> _TASK DIRECTIONS_
From the entries that follow, copy exactly the lines beginning at the line holding "וידע (836, 764)" and continuing through the line holding "[My account] (491, 100)".

Collected data

/---

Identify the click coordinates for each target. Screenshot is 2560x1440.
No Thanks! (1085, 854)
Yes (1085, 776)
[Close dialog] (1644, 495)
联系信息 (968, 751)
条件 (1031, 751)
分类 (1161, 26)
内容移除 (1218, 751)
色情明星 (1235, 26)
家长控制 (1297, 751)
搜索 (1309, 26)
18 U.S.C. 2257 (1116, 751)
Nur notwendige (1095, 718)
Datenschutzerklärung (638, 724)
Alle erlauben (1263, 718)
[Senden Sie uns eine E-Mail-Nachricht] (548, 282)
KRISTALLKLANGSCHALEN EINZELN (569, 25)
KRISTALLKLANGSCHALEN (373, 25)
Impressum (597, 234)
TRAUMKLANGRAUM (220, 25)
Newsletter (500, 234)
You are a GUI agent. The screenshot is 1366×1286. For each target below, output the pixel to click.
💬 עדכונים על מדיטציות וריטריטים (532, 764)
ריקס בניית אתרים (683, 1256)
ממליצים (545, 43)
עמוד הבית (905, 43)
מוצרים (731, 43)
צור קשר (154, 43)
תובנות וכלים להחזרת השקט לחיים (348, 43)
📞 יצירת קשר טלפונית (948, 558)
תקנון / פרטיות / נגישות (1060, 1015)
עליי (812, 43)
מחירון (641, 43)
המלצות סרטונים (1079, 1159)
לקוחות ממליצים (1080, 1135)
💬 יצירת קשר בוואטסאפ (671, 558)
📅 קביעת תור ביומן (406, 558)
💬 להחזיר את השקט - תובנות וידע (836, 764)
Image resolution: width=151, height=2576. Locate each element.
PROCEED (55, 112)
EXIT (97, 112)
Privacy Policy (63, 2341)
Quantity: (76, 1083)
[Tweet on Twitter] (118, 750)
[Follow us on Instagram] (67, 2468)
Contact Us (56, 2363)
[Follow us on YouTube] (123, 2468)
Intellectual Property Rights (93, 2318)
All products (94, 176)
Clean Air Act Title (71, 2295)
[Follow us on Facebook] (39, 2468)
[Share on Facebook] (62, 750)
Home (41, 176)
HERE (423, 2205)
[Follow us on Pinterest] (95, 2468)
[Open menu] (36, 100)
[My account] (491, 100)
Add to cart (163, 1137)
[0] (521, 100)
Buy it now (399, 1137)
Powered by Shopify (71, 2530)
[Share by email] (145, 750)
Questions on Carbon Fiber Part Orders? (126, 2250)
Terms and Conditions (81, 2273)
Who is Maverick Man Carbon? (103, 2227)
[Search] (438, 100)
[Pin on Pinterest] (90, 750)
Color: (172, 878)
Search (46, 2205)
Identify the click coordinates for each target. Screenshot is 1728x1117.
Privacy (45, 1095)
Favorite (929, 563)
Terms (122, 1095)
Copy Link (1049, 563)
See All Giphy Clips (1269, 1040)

\---

> _ANSWER AREA_
💬 להחזיר את השקט - תובנות וידע (836, 764)
Image resolution: width=151, height=2576. Locate each element.
PROCEED (55, 112)
EXIT (97, 112)
Privacy Policy (63, 2341)
Quantity: (76, 1083)
[Tweet on Twitter] (118, 750)
[Follow us on Instagram] (67, 2468)
Contact Us (56, 2363)
[Follow us on YouTube] (123, 2468)
Intellectual Property Rights (93, 2318)
All products (94, 176)
Clean Air Act Title (71, 2295)
[Follow us on Facebook] (39, 2468)
[Share on Facebook] (62, 750)
Home (41, 176)
HERE (423, 2205)
[Follow us on Pinterest] (95, 2468)
[Open menu] (36, 100)
[My account] (491, 100)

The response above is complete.